╔══

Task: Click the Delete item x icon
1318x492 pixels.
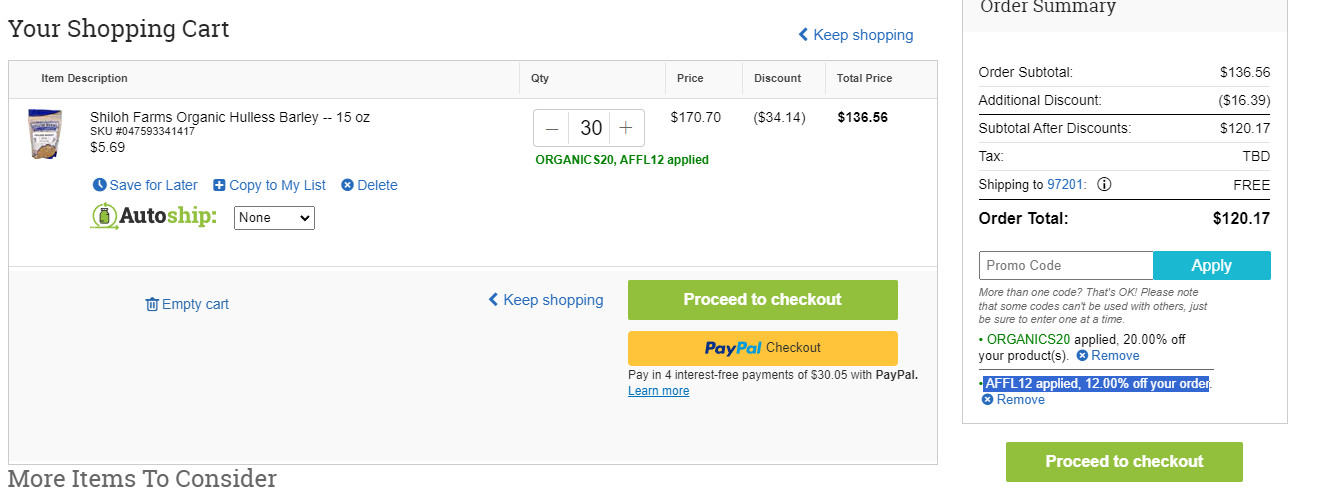Action: pyautogui.click(x=347, y=185)
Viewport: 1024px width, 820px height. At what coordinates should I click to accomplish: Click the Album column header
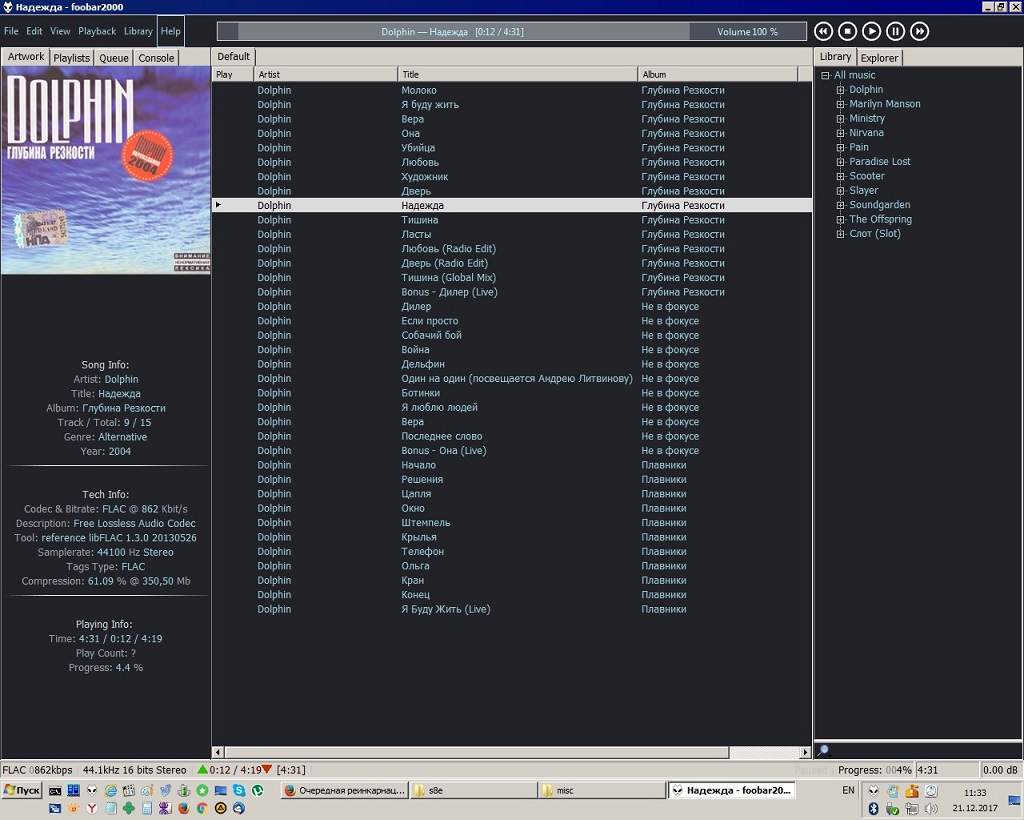717,74
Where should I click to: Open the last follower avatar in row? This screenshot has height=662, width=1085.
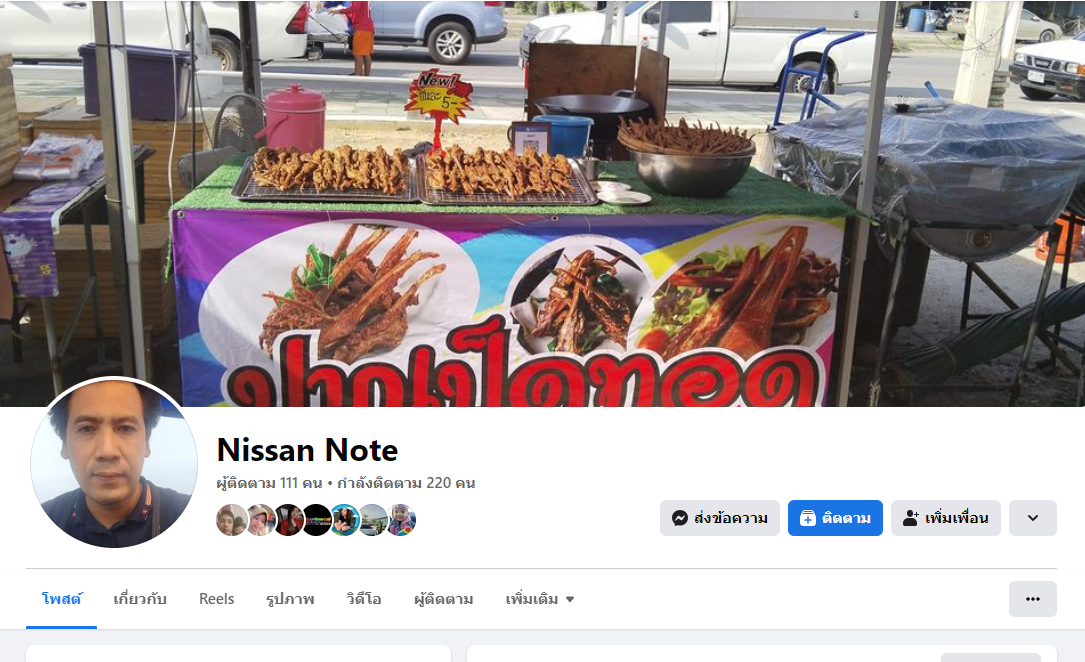coord(401,520)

╚══

■ What the task requires: Once the line containing "1318x492 pixels." is located, write out exactly that line and each one after it to the end of the records above, excluding pictures and nothing else.

■ Exercise solution:
1318x492 pixels.
Action: pyautogui.click(x=347, y=185)
Viewport: 1024px width, 820px height. At what coordinates should I click to accomplish: Click the Album column header
717,74
Where should I click to: Open the last follower avatar in row? This screenshot has height=662, width=1085.
coord(401,520)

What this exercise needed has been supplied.